5. Opioid Use Disorder

Opioid use disorder is a social warming epidemic that affects more than 16 million people and causes more than 120,000 deaths per year worldwide [127]. Diagnosis is based on the American Psychiatric Association’s DSM-5. It includes, among others, an intense craving for opioids, continued opioid use despite associated social, physical, or psychological problems, the presence of tolerance, and the presence of withdrawal. Heroin represents the classical situation opioid of abuse, but other opioids derived from medical use include morphine, codeine, fentanyl, and synthetic opioids such as tramadol and oxycodone [127].

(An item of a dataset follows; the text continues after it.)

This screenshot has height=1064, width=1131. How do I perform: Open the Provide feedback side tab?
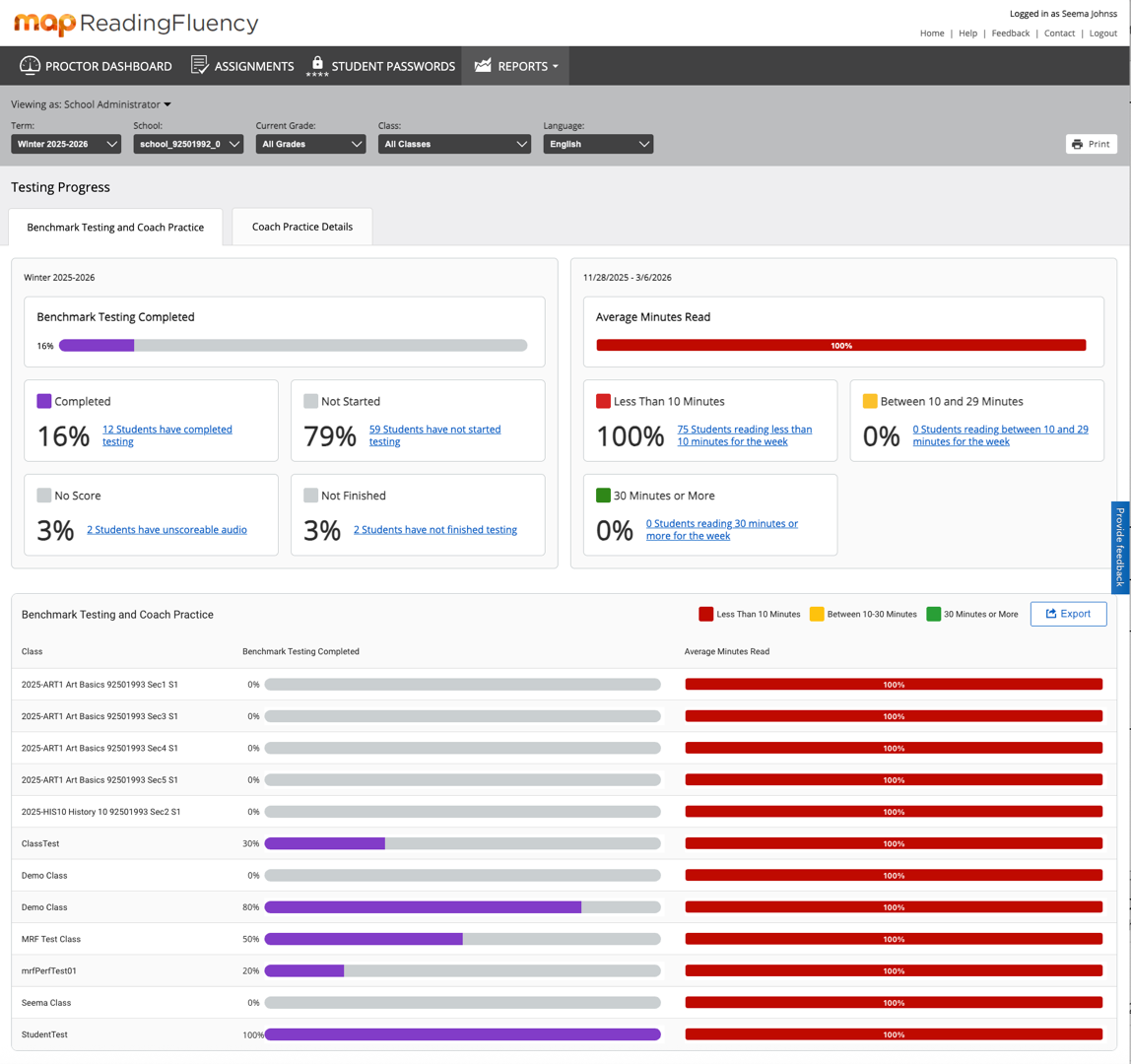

Opioids can interfere with the immune system by participating in immune cell function and by modulating the innate and acquired immune responses [128]. One of the significant concerns related to chronic opioid use is the development of immunosuppression, thereby increasing the risk of chronic disease and infection [128]. Indeed, recent data suggest that the effect on immune function is much more complicated. Opioids act as biological response modifiers, and their actions are highly contextual, plastic, adaptable, and influenced by other processes or pathophysiological conditions. In particular, emerging growing evidence points to neuroinflammation as being crucial for addictive process [129]. To clarify the role of inflammation on opioid addiction and the potential use of inflammatory biomarkers in this disorder, we mainly focused on reports investigating the effects of opioids in chronic exposure and the context of addiction. We discarded reports that were related to the inflammation-modulatory roles of opioids in pain or analgesia and other conditions.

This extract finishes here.